Introduce a Continuous Integration (CI) pipeline that automatically validates the quality, formatting, and structural consistency of the dictionary entries (within the translations.toml) upon every code change. This ensures data integrity and prevents common data entry errors.

Implementation Details (Tasks)

The CI pipeline must include an automated script (e.g., a Python or JavaScript script run by GitHub Actions) to perform the following checks:

1. Data Structure and Completeness Checks

  • Field Presence: Check if all expected fields (keys) are present in every dictionary entry.
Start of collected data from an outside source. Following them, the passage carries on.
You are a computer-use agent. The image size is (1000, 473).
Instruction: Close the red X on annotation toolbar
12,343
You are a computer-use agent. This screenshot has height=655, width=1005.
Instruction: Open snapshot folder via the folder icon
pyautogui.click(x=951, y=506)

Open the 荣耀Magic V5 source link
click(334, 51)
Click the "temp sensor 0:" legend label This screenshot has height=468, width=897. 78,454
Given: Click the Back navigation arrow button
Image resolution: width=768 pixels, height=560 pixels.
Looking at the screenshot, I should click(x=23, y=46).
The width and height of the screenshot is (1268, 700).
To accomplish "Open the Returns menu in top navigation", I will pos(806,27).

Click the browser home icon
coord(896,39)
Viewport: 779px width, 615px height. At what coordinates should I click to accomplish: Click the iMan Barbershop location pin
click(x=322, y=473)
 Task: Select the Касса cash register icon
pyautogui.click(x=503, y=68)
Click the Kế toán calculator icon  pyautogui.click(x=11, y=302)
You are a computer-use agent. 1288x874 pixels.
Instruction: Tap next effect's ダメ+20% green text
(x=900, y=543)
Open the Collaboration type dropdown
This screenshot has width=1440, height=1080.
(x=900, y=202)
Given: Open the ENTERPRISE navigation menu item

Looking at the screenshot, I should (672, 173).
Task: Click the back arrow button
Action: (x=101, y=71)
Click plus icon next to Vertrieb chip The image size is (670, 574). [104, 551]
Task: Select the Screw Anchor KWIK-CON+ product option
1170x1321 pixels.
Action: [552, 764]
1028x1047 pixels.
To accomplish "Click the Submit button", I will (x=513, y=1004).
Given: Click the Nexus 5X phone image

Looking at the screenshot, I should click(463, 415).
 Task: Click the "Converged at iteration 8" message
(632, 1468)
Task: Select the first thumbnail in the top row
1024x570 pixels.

The fields every entry must have are as follows: en, uz, part_of_speech, description, pronunciation_uz, similar, status.
  • Field Completion: Check if all fields that require translation are filled out.
  • Unique Keys: Verify that no two dictionary entries (keys) are identical.
  • Conditional Completion: If the status field is set to "Needs translation", the corresponding translation fields are allowed to be empty.
  • Multiple Choice Fields: Validate that values for multiple-choice fields (e.g., part_of_speech, status) are selected from an approved, predefined list of values. part_of_speech can only have these values: "noun", "verb", "adjective", "adverb", "interjection". status can only have these values: "Needs translation", "Pending review", "Obsolete", "Approved", "Do not translate".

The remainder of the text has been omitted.